I think the divots are supposed to help stuff to not stick to your blade while slicing.


----------



## roller (Feb 15, 2012)

Thats great Al it sure is a nice knife...Congrats...


----------



## boykjo (Feb 15, 2012)

Congrats on the knife Al and thanks SMF for such an awesome prize.......
	

	
	
		
		



		
		
	


	





Joe


----------



## dirtyd (Feb 15, 2012)

That is one beauty of a blade. I was admiring it when I first saw it was the prize, now hearing more about it I may have to buy one for myself. Do all their knives come with that warranty and service plan standard?
	

	
	
		
		



		
		
	


	





  If so, that coupled with that USA stamp on the ricasso I think I may give them a shot.

The part about not destroying my sushi doesn't hurt either.


----------



## bmudd14474 (Feb 16, 2012)

DirtyD said:


> That is one beauty of a blade. I was admiring it when I first saw it was the prize, now hearing more about it I may have to buy one for myself. Do all their knives come with that warranty and service plan standard?:drool  If so, that coupled with that USA stamp on the ricasso I think I may give them a shot.
> 
> 
> The part about not destroying my sushi doesn't hurt either.:439:



Im pretty sure that warranty is standard for everyone.


----------



## SmokinAl (Feb 16, 2012)

As Brian said, Yes all their knives come with the lifetime warranty.

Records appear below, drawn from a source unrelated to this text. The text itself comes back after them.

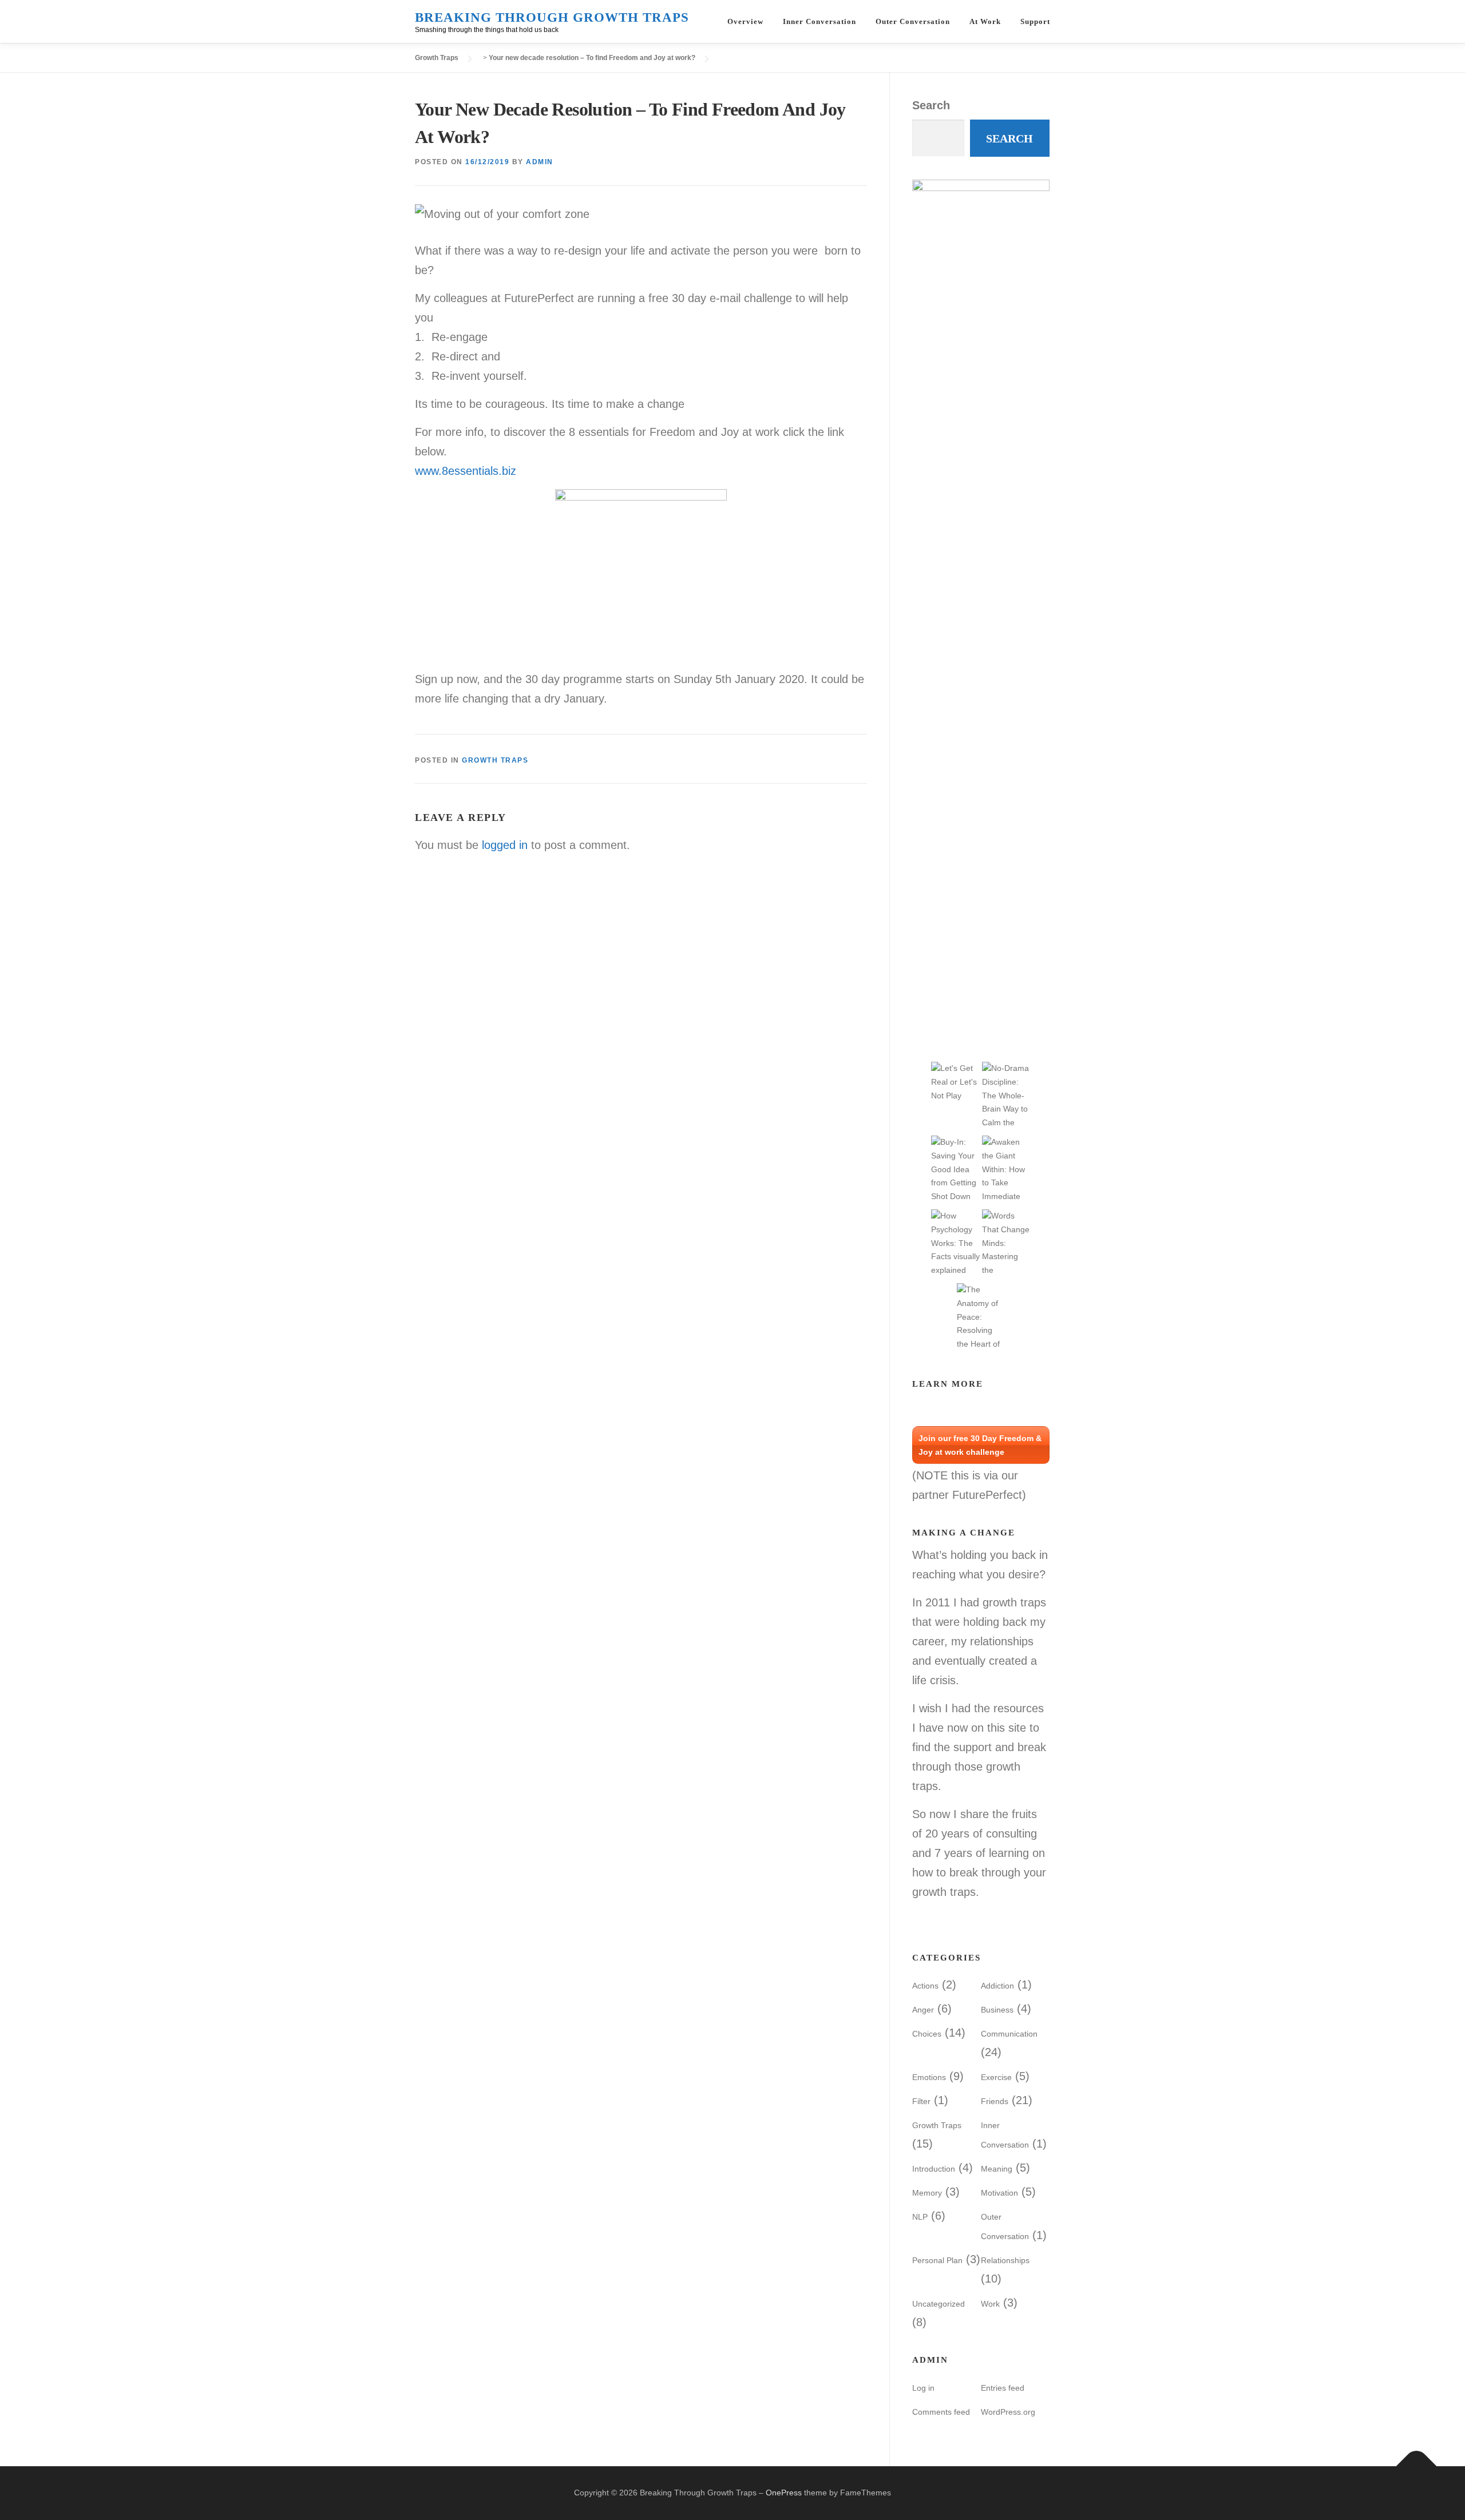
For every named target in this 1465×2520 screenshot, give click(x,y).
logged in (505, 845)
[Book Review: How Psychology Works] (955, 1242)
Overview (745, 21)
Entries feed (1002, 2387)
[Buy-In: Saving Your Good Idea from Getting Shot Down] (955, 1168)
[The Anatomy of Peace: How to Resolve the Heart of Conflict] (981, 1330)
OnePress (784, 2492)
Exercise (996, 2077)
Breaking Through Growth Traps (552, 17)
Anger (923, 2009)
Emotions (929, 2077)
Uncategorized (938, 2303)
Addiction (997, 1985)
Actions (925, 1985)
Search (931, 105)
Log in (923, 2387)
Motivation (999, 2192)
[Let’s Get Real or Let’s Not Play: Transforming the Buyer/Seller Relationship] (955, 1081)
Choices (926, 2033)
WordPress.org (1008, 2411)
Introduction (933, 2168)
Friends (994, 2101)
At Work (985, 21)
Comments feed (941, 2411)
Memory (927, 2192)
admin (539, 162)
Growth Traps (495, 760)
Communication (1009, 2033)
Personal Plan (937, 2260)
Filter (921, 2101)
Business (997, 2009)
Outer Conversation (913, 21)
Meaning (996, 2168)
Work (990, 2303)
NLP (920, 2216)
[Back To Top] (1416, 2466)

Here's their website: http://www.newwestknifeworks.com/


----------



## africanmeat (Feb 16, 2012)

Man it looks sharp watch your fingers my friend .

and enjoy it.


----------



## scarbelly (Feb 16, 2012)

Great prize Al - you will have a lot of fun with that baby. I belong to a Chefs Forum as well and those are highly prized knives with a great reputation for quality


----------



## jno51 (Feb 16, 2012)

Nice, Nice, Nice. You earned it. Great job


----------



## custom99 (Feb 16, 2012)

Beautiful knife. Congratulations.


----------



## stovebolt (Feb 16, 2012)

Now there's something to be proud of. Congrats.


----------



## chefrob (Feb 16, 2012)

very cool knife..........congrats!


----------



## alelover (Feb 17, 2012)

Very nice Al. Be careful. That looks like it could do some damage before you feel the pain.


----------



## ice daddy (Feb 17, 2012)

Wow I want one.  What a great prize.  Are you able to sharpen it your self or does it have to be sent back periodically for sharpening?  I tend to dull stuff faster than usual so I am sharpening my Chicago cutlery all the time.


----------



## pops6927 (Feb 17, 2012)

Wow, great hunk of carving excellence!  I'd love to slice a few hundred prime ribs with that baby!  Congratulations!


----------



## SmokinAl (Feb 17, 2012)

Ice Daddy said:


> Wow I want one.  What a great prize.  Are you able to sharpen it your self or does it have to be sent back periodically for sharpening?  I tend to dull stuff faster than usual so I am sharpening my Chicago cutlery all the time.




Yes you can easily sharpen it. I have an electric sharpener that I use on all our other knives & it works for this one too.


----------



## spec (Feb 18, 2012)

Wow

Thats a beauty

Just think of her zinging thru all the smoked tastees


----------



## big casino (Feb 18, 2012)

that knife looks incredible! Congrats AL


----------